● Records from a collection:

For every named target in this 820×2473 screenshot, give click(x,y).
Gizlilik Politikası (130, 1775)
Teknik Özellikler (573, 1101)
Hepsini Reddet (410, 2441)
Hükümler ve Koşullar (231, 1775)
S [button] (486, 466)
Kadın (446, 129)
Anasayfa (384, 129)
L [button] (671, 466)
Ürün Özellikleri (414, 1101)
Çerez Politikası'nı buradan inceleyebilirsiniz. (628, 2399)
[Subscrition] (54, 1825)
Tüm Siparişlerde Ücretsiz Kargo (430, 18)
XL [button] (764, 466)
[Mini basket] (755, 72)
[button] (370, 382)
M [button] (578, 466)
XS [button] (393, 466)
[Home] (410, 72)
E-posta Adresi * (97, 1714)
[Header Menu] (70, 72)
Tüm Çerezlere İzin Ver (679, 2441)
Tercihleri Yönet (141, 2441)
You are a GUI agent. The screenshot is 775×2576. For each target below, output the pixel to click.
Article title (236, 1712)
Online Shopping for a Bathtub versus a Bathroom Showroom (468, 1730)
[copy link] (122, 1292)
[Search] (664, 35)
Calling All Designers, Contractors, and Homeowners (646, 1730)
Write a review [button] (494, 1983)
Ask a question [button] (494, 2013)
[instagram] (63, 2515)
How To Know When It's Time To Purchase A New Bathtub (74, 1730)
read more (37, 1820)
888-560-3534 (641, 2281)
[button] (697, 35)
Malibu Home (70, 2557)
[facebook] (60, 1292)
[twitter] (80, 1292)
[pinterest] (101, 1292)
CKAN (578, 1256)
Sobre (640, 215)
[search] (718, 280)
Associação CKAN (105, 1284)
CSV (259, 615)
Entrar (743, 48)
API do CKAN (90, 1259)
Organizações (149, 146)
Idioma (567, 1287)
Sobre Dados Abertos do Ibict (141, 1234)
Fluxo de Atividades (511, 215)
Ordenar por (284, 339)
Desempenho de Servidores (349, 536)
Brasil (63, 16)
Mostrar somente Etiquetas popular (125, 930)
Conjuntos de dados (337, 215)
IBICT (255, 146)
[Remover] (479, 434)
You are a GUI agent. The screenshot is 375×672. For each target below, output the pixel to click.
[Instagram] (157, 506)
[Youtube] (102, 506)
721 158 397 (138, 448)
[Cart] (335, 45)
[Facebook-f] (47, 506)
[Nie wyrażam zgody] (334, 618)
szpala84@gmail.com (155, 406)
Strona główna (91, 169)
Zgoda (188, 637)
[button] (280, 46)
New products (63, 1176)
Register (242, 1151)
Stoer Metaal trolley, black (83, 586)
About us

● Work item: Starting from the line with "Tercihleri Yönet (141, 2441)" and ending with the final line of the data, quote every line exactly, both ends included.

● Result below:
Tercihleri Yönet (141, 2441)
You are a GUI agent. The screenshot is 775×2576. For each target below, output the pixel to click.
Article title (236, 1712)
Online Shopping for a Bathtub versus a Bathroom Showroom (468, 1730)
[copy link] (122, 1292)
[Search] (664, 35)
Calling All Designers, Contractors, and Homeowners (646, 1730)
Write a review [button] (494, 1983)
Ask a question [button] (494, 2013)
[instagram] (63, 2515)
How To Know When It's Time To Purchase A New Bathtub (74, 1730)
read more (37, 1820)
888-560-3534 (641, 2281)
[button] (697, 35)
Malibu Home (70, 2557)
[facebook] (60, 1292)
[twitter] (80, 1292)
[pinterest] (101, 1292)
CKAN (578, 1256)
Sobre (640, 215)
[search] (718, 280)
Associação CKAN (105, 1284)
CSV (259, 615)
Entrar (743, 48)
API do CKAN (90, 1259)
Organizações (149, 146)
Idioma (567, 1287)
Sobre Dados Abertos do Ibict (141, 1234)
Fluxo de Atividades (511, 215)
Ordenar por (284, 339)
Desempenho de Servidores (349, 536)
Brasil (63, 16)
Mostrar somente Etiquetas popular (125, 930)
Conjuntos de dados (337, 215)
IBICT (255, 146)
[Remover] (479, 434)
You are a GUI agent. The screenshot is 375×672. For each target below, output the pixel to click.
[Instagram] (157, 506)
[Youtube] (102, 506)
721 158 397 (138, 448)
[Cart] (335, 45)
[Facebook-f] (47, 506)
[Nie wyrażam zgody] (334, 618)
szpala84@gmail.com (155, 406)
Strona główna (91, 169)
Zgoda (188, 637)
[button] (280, 46)
New products (63, 1176)
Register (242, 1151)
Stoer Metaal trolley, black (83, 586)
About us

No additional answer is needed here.